It can be difficult and time-consuming to determine the copyright status of a work, given that copyright laws have changed over time. Works on which the copyright term has expired and works which were never covered by copyright (such as US government documents) are said to be in the public domain.
If you’d like to know whether a particular work is in the public domain, it will be helpful to know, for starters:
- whether it was published, and if so, when;
- for unpublished works and works made after 1977, who was the author, have they died, and if so, when; and
- in what country was the work first published?
Once you have that information handy, two excellent resources to assess whether a work has passed into the public domain are:
- Copyright Term and the Public Domain in the United States , a comprehensive chart maintained by the Copyright Information Center at the Cornell University Library.
- Copyright Research (Stanford), a chapter from the legal publisher NOLO.
A key variable that will rear its head for works first published before 1964 is the question whether a work had its copyright renewed after it’s initial 28-year term. Many works were not renewed and rose into the public domain decades ago, but a thorough search of the renewal records is required to determine if this is the case for any particular work. To learn more, see John Mark Ockerbloom’s excellent guide to researching renewal.
Some other useful resources:
- Copyright Status Databases collects the key online resources you can search for particular works by name to determine whether and when they were registered, renewed, or otherwise may have risen into the public domain.

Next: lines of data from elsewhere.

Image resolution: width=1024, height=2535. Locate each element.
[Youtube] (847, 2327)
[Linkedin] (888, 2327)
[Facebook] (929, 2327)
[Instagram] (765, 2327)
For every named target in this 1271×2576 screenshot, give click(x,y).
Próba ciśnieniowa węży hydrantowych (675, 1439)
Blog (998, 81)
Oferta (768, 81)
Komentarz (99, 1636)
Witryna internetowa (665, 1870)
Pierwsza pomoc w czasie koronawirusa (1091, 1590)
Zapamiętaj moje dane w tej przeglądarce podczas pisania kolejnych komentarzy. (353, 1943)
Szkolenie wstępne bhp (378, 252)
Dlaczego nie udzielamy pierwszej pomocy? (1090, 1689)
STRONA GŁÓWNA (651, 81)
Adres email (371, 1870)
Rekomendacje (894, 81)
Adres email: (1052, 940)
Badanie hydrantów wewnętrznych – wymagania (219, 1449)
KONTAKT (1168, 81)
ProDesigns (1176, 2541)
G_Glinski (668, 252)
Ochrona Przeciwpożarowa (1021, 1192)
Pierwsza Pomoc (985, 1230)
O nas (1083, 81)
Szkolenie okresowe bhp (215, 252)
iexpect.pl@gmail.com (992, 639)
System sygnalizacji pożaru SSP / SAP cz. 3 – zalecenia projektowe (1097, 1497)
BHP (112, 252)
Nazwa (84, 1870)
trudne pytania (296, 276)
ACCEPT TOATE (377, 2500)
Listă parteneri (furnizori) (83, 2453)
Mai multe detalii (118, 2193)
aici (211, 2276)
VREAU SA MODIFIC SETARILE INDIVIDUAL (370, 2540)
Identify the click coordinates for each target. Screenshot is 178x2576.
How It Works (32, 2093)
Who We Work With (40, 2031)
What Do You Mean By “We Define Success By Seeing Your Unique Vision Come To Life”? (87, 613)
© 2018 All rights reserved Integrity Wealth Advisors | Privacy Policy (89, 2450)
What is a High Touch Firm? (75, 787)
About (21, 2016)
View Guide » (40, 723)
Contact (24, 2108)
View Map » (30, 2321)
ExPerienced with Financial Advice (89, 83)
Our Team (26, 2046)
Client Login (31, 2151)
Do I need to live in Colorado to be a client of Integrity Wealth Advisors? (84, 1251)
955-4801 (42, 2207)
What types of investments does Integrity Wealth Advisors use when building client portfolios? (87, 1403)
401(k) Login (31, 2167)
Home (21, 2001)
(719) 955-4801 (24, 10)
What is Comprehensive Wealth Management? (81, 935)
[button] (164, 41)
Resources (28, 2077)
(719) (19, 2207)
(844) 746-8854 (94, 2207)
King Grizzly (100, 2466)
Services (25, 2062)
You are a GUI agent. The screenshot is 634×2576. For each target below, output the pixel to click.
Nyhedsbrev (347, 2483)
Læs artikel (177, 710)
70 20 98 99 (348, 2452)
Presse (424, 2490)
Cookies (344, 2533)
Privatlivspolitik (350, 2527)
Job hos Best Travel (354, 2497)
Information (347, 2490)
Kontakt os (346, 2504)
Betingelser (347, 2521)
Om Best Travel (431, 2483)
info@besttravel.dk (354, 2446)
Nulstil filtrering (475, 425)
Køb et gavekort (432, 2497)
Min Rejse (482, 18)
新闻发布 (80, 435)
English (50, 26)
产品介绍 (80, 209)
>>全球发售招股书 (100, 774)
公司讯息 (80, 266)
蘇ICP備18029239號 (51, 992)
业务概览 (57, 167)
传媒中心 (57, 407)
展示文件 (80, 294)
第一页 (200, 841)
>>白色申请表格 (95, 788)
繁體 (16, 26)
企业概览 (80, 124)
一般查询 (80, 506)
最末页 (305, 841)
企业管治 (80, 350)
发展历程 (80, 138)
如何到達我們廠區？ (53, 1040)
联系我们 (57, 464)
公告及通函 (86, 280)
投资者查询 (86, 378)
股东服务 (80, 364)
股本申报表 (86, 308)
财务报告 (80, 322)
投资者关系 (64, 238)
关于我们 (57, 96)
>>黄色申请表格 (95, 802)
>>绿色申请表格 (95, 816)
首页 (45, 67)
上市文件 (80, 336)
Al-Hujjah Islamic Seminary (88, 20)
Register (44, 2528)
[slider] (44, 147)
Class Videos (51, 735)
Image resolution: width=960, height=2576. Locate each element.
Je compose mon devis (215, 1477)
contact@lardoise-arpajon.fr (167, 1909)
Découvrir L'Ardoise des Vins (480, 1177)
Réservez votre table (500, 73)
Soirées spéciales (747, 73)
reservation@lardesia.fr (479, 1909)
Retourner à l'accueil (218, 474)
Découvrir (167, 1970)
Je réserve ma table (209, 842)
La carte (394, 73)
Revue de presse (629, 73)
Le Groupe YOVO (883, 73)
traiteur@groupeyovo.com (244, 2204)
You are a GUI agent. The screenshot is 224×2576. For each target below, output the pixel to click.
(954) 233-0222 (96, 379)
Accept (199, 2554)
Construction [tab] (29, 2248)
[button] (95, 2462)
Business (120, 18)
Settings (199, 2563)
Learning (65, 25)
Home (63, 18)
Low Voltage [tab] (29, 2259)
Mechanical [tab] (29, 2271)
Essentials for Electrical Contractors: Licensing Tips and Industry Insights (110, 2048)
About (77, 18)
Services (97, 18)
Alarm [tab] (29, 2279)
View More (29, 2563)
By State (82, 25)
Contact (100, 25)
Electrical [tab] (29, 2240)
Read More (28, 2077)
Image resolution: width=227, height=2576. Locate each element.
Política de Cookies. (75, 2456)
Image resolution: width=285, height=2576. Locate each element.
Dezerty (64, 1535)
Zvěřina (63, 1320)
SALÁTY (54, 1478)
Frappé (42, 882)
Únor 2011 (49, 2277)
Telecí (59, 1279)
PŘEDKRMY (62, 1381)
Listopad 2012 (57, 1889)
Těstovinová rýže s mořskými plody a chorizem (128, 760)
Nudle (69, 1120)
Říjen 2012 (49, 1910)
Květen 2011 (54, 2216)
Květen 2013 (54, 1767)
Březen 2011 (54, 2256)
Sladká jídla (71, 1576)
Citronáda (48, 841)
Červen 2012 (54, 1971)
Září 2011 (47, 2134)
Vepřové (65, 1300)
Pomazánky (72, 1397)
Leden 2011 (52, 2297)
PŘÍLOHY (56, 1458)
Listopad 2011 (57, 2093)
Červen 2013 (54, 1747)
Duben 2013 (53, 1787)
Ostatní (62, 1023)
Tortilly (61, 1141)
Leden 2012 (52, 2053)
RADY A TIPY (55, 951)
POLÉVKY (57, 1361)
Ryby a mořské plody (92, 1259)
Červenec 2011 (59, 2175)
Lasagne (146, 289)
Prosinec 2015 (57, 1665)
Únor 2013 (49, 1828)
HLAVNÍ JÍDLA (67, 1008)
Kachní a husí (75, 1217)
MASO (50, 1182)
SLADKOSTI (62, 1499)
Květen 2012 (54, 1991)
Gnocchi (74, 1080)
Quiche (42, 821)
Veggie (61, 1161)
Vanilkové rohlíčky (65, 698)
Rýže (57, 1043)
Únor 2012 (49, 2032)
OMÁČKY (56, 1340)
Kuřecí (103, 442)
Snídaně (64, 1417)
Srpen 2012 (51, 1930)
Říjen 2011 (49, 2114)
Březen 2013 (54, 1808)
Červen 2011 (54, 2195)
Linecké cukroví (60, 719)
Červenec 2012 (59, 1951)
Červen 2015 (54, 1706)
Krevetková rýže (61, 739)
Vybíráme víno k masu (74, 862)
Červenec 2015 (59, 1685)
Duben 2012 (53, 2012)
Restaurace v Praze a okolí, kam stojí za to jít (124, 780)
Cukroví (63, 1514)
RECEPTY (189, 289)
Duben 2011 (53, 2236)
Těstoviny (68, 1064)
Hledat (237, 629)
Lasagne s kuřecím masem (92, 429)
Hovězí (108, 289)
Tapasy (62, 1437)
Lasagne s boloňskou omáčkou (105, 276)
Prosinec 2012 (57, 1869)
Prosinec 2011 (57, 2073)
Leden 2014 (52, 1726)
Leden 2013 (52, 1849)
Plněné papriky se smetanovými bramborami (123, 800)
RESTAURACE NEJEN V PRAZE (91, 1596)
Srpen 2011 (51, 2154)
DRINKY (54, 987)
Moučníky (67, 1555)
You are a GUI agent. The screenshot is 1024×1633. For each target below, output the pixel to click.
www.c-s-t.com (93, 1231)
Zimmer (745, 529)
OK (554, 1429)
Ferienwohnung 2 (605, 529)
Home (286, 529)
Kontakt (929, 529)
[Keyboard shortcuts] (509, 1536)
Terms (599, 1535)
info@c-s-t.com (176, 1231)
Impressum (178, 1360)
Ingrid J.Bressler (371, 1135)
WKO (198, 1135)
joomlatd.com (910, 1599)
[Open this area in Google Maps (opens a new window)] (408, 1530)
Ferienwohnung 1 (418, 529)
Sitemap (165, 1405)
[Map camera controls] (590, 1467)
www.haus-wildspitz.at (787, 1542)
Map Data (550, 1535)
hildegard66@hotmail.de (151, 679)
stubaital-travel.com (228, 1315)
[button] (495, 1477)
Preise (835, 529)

- How to Investigate the Copyright Status of a Work, US Copyright Office Circular
- Is It in the Public Domain? (full guide) (UC Berkeley Samuelson Law, Technology, and Public Policy Clinic)
- Is It in the Public Domain? (flow charts) (UC Berkeley Samuelson Law, Technology, and Public Policy Clinic)
- ALA, the Digital Copyright Slider
- VRA, the Digital Image Rights Computator
The web contains a panoply of additional information on the public domain, as do any number of books. Be careful as you explore, however. Most importantly, watch out for resources that treat 1923 as a significant year—starting in 2019, that year is no longer significant. Works from 1923 entered the public domain in 2019, those from 1924 went PD in 2020, and so 0n. “Published more than 95 years ago” has replaced “published prior to 1923” as the useful rule of thumb for judging whether an older work is in the public domain.